Mountmellick embroidery or Mountmellick work is a floral whitework embroidery originating in the town of Mountmellick in County Laois, Ireland, in the early nineteenth century.

==History==
It was developed around 1825 by Johanna Carter, who taught it to a group of about 15 women and girls. It used white cotton thread on white cotton fabric, and predominantly floral motifs. The plants featured were those that were found around the town of Mountmellick, and included blackberries, oak, fern, dog roses and shamrocks.

The Great Irish Famine (1845–1849) hit the town of Mountmellick very hard. In about 1880, Mrs Millner, a member of the Religious Society of Friends (who were a strong part of the Mountmellick community) started an industrial association to help people within the town. She employed women to stitch Mountmellick embroidery for sale. Many of these items were sold from the port of Cobh, from where many people embarked on journeys to America.

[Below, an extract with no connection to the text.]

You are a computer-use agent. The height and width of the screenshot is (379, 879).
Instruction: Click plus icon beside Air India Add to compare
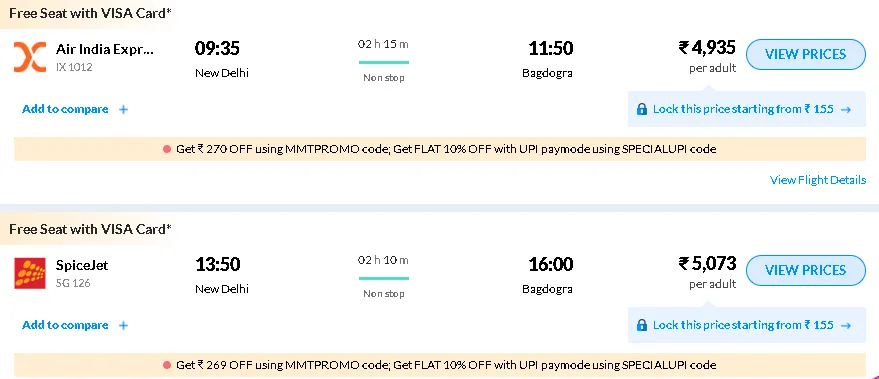tap(123, 109)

In the 1970s, Sister Teresa Margaret McCarthy of the Presentation Convent in Mountmellick learned of the embroidery, and collected together examples from around the area in order to study and learn from them. She taught herself the stitches and then began teaching others. Yvette Stanton has recreated the original knitted fringe used in historical pieces of Mountmellick embroidery.

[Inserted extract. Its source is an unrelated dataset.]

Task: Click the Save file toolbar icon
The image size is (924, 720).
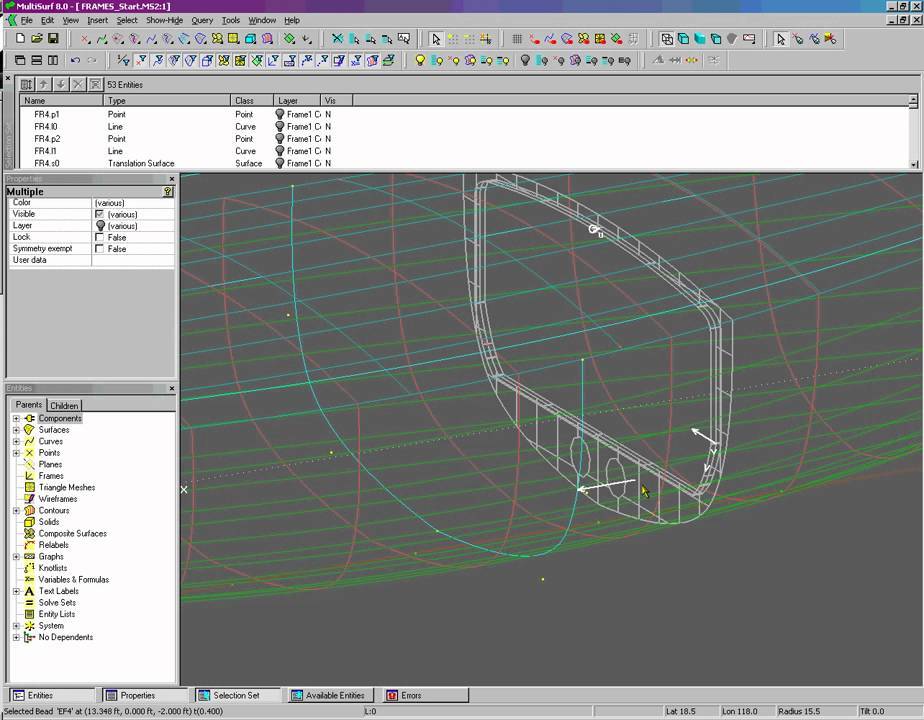Action: point(53,39)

As of 2022, the chairperson of the Mountmellick embroidery museum is Ann Dowling.

==Technique and uses==
Mountmellick embroidery uses predominantly knotted and padded stitches to create beautifully textured whitework embroidery. The work features a characteristic knitted fringe. Other forms of lace, such as crochet or bobbin lace are not authentic trims for Mountmellick work.

The embroidery was usually employed on items of household use such as doilies, nightdress cases, brush and comb bags, bedspreads/coverlets, and tablecloths. Though the work was white and hence inclined to show stains, it was so sturdy that it could be easily boiled white again.

Today, Mountmellick embroidery is enjoying a resurgence of popularity around the world. A museum at the Mountmellick Development Association in Mountmellick has been opened to permanently display articles of Mountmellick embroidery for all to see. The National Museum of Ireland (Dublin) also has some beautiful examples of the work, as does the Ulster Folk and Transport Museum outside Belfast and the An Grianan Adult Education College at Termonfechin, County Louth.